Mittwoch, 23. November 2016

Die Strategie des Zack und Wumms

Ich bin seit ein paar Jahren ein aggressiver Aktiensparer. Wenn ich  revue passieren lassen, welche Entwicklungen in den letzten Jahren  genommen wurden, dann stelle ich fest, dass ich viele Abzweige, die  andere Blogger gehen, mich nicht interessieren.

Mich interessieren keine P2P-Kredite. Mich interessieren keine  Immobilien und Immobilien-REITs, Social Trading ("Hallo ayondo!")  sowieso nicht, noch nicht einmal ETFs. Ich bleibe beim Basis-Produkt, der Aktie.

Ich will es so einfach wie möglich haben. Ich möchte nicht aus zig verschiedenen ETFs auswählen, bei denen ich mich mit der Frage quälen muss: Wer ist der Emittent? Wo sitzt der Emittent? Ist es ein  swappender ETF oder ein replizierender? Das wären technische Fragen. Wenn ich mich vor den Fernseher setze, wähle ich nach Inhalten den Kanal. Fragen nach der Übertragungstechnik und Auflösung interessieren mich nicht.

Ich möchte so einfach wie möglich investieren und deshalb kommt für  mich nur die Aktie in Frage. Ich möchte mich um ein Unternehmen an sich  kümmern und nicht um technischen Firlefanz. Habe ich ein Unternehmen erstmal im Depot, dann bekomme ich ein gutes Gefühl  und ich kann gut schlafen. Ich spreche von einer Strategie des Zack und Wumms. Hat man erstmal eine Stange an Positionen im Depot, dann kann man regelmäßig nachkaufen, ohne groß nachzudenken, denn es sind  die eigenen Unternehmen und man hat ein gewisses Vertrauen gefasst.

Ich achte natürlich darauf, dass Dividenden gezahlt werden. Meine  Strategie muss ganz einfach sein und lässt sich auf Zack und Wumms  reduzieren. Dividenden kassieren (Zack!) und Aktienkauf von ca. 2000 €  anleiern (Wumms!). Meistens ist es ein Aufstocken einer bestehenden Position. Im Grunde genommen passiert über das Jahr gesehen  nichts anderes. Ganz viel Zack, Zack und Zack, stellvertretend für viele kleine Dividendeneinnahmen, die sich dann mit Gehaltszahlungen  vermischen, zu dem einen oder anderen größeren Wumms, mit dem Ziel,  die Intensität und die Frequenz von Zack zu erhöhen.

Natürlich mache ich mir meine Gedanken bei Aktien, die ich noch nicht habe und erstmalig kaufe. Aber hat man die Unternehmen schon länger im  Depot, gewinnt man an Gelassenheit, kann gut einschätzen, ob der  gegenwärtige Preis fair ist oder nicht. Eine günstige Aktie im eigenen  Depot findet man dann immer und dann kauft man nach.
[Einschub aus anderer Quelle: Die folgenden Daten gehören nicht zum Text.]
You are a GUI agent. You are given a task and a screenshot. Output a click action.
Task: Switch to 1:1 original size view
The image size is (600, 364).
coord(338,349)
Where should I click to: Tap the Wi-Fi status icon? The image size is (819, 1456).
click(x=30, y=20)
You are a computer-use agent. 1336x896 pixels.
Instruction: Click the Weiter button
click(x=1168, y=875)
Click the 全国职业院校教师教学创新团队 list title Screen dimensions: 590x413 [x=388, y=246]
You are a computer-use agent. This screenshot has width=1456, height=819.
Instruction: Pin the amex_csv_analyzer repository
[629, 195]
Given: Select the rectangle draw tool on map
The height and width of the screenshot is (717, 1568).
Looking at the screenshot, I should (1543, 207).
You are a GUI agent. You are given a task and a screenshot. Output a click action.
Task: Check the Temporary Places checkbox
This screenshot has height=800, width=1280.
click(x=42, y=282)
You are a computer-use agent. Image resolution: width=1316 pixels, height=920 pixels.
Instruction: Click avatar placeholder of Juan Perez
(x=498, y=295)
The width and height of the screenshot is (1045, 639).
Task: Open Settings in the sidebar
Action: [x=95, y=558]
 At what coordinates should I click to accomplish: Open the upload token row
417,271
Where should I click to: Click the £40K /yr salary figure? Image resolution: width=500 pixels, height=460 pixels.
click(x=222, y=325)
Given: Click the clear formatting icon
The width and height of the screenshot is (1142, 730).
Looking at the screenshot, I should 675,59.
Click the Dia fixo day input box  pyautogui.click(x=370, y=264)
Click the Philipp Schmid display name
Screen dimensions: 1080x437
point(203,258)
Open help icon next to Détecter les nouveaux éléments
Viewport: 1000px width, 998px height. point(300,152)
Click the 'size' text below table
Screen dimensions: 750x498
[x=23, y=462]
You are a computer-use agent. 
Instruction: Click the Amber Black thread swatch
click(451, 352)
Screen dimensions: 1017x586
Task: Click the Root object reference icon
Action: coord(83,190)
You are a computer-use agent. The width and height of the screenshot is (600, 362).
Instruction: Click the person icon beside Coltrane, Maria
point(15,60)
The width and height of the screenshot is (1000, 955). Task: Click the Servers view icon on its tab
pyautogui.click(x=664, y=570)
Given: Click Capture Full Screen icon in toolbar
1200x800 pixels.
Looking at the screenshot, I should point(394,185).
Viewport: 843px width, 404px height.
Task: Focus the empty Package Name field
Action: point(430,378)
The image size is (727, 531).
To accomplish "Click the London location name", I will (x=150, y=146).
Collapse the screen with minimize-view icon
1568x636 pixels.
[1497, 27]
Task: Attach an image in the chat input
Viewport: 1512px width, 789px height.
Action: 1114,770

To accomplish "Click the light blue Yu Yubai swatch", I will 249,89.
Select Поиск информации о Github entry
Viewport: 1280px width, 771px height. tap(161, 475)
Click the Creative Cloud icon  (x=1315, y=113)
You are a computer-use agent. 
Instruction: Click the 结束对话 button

Die Unternehmen kennt man dann ja. Warum noch eine andere Strategie  entwickeln? Warum abseits gehen, wenn man doch nun schon 11 %  Bruttorendite einfährt? Die habe ich wirklich. 11 % ist mein interner  Zinsfuß. Vor der US-Wahl lag er bei etwas mehr als 9 %.

Warum soll ich mich ins Immobilienthema einarbeiten? Warum soll ich  Studentinnen per P2P-Kredit die Wohnungseinrichtung bezahlen?  Ich halte mich an das Basisprodukt und dass ich wenig Zeit damit verbringe. Täte ich mich damit herumplagen, was man mit P2P-Krediten bekommen könnte, hätte ich ja gar keine Zeit mehr für andere Dinge.

Kommentare:

  1. Ich bin ebenfalls weg von ETFs und konzentriere mich auf Aktien. Von Immobilien halte ich ebenfalls nicht viel, da müsste ich mich erst neu einarbeiten, da baue ich lieber mein Wissen über Aktien und Unternehmensbewertung weiter aus. Einen guten Blog hast du da.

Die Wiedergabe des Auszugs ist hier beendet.